Por eso es fundamental preguntarnos sobre la fortaleza de los pilares sobre los que descansa el discurso económico convencional, que han resistido contra viento y marea los periodos de turbulencia y crisis, que, en realidad, apenas han sido objeto de debate y, mucho menos, han sido cuestionados.
Cuando avanzamos en esa dirección encontramos, en primer lugar, que los ingresos y rentas de los jefes y grandes accionistas de las corporaciones y de los titulares de los grandes patrimonios y fortunas nada tienen que ver con su productividad (en el supuesto de que dispusiéramos de una métrica adecuada para medirla); dependen más bien de su privilegiada posición en la pirámide social y en las empresas que dirigen o controlan, y del enorme poder que se deriva de esa posición.
Tampoco funciona el nexo entre inversión en capital humano y recompensa monetaria. Porque la educación recibida por las personas, tanto en términos cuantitativos como cualitativos (que el discurso dominante convierte en capital humano) depende en buena medida de la mochila vital heredada, cuyo contenido está directamente conectado a la pertenencia a una u otra clase social, pertenencia que determinará en gran medida la escala retributiva asignada por el mercado.

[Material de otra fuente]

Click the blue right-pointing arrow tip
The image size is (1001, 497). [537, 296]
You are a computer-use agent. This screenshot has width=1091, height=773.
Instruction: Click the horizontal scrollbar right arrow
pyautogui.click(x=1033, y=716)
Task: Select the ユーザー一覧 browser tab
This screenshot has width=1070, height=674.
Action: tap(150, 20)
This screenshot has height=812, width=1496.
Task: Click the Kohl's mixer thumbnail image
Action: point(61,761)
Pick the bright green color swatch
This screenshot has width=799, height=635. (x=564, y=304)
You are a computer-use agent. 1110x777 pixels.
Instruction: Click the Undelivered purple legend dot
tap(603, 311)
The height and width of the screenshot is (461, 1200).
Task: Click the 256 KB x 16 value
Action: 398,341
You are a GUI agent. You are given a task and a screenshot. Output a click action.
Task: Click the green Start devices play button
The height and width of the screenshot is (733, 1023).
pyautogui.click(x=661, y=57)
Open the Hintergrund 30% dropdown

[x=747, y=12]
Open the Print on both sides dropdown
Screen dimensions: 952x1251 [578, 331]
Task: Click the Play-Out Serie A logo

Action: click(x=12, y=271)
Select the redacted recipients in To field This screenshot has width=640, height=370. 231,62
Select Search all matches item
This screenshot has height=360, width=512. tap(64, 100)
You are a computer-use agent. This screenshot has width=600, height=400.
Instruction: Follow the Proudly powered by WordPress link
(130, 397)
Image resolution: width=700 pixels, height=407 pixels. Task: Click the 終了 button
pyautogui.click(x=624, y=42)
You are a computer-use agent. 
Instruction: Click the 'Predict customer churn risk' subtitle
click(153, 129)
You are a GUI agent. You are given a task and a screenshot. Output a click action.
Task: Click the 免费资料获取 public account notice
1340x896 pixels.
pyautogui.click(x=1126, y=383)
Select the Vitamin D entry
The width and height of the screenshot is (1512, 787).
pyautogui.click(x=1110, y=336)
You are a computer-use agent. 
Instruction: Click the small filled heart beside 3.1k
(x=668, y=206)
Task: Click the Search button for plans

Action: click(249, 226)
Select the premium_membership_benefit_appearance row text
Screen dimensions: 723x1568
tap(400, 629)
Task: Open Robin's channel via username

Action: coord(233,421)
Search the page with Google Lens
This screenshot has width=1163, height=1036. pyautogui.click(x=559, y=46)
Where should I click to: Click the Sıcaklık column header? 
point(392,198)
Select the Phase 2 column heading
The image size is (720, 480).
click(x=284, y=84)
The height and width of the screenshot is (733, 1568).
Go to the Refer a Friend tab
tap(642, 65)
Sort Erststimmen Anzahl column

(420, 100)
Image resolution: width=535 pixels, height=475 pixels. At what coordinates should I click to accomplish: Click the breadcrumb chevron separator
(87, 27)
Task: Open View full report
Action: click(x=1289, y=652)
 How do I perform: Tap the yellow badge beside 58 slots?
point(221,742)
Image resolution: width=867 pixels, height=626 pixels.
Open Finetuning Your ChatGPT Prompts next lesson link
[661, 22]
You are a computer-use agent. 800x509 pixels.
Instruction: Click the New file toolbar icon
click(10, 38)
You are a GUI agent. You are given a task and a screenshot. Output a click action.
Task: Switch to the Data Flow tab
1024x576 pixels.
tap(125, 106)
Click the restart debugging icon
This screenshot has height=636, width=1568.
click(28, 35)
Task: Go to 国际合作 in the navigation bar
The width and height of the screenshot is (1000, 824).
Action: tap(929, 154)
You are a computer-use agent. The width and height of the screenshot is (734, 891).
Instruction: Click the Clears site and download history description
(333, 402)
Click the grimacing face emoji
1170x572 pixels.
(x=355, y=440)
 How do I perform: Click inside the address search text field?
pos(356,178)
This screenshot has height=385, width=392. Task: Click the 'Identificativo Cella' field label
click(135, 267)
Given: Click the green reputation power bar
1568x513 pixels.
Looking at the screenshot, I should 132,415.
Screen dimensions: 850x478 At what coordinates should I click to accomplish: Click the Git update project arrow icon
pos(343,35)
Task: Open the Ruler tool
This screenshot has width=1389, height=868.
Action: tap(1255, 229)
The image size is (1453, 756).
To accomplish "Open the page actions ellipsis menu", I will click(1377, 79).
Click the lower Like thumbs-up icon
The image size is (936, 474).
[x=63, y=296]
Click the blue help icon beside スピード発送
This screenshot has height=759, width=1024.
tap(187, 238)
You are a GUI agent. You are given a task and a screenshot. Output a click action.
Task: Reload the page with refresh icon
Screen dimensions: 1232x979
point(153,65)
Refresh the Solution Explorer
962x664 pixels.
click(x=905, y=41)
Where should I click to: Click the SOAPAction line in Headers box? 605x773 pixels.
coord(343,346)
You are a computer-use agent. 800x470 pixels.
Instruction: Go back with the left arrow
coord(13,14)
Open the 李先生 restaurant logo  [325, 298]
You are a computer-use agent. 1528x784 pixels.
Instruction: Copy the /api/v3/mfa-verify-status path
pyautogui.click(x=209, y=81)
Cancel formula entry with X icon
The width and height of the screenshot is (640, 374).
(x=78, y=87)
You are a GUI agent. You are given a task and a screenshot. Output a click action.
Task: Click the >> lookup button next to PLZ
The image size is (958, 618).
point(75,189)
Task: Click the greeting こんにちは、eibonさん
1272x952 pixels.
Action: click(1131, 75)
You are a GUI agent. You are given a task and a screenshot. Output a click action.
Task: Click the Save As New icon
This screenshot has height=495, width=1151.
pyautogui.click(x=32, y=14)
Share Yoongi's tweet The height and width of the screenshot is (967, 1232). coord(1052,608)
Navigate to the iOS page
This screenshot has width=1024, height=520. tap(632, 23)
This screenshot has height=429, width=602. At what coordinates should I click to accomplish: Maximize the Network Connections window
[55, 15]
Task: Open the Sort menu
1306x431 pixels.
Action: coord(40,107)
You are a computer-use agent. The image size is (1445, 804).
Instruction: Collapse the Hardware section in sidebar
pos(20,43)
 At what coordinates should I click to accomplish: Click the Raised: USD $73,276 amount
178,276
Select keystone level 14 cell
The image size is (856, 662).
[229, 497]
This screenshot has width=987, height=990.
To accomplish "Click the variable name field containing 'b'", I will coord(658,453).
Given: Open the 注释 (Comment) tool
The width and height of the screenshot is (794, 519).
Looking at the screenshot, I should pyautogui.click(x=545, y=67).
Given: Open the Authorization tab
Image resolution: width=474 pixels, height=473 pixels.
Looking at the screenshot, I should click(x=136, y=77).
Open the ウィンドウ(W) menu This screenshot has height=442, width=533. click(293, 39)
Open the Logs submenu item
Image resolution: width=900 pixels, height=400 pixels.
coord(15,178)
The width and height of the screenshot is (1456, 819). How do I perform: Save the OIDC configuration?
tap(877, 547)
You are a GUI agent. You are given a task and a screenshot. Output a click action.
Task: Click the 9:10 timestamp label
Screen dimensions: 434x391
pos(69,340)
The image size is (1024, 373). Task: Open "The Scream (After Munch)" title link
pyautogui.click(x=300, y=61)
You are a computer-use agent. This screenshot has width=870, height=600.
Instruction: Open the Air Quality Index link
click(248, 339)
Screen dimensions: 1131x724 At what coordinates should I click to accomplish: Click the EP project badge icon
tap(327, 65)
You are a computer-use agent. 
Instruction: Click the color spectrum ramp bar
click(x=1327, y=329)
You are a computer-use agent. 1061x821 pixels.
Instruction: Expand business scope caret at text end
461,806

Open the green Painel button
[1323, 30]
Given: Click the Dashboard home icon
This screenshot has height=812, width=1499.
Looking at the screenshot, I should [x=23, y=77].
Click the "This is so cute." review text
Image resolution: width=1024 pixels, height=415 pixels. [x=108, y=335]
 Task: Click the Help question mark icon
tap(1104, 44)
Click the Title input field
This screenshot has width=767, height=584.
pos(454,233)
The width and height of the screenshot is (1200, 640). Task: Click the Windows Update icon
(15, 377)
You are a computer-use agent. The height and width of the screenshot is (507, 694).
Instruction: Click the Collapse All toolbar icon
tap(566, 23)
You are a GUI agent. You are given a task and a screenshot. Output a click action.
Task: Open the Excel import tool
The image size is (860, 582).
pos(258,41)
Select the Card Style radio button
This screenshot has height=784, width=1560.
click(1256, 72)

Y, en fin, la supuesta relación automática entre capacidad de ahorro e inversión, si entendemos por esta la destinada a mejorar y ampliar los equipamientos productivos, no ha existido en el capitalismo realmente existente de las últimas décadas. Hemos visto, más bien, que los recursos atesorados por los grupos que se encuentran en la cúspide de la estructura social se han canalizado de manera predominante hacia los activos y los mercados financieros en busca de rentabilidades extraordinarias.
Entrar con decisión en el debate de estos asuntos es imprescindible. Para desvelar la (i)lógica del pensamiento económico conservador y los intereses que la alimentan, y para que se abra camino otro sentido común que debería guiar la implementación de otra política económica.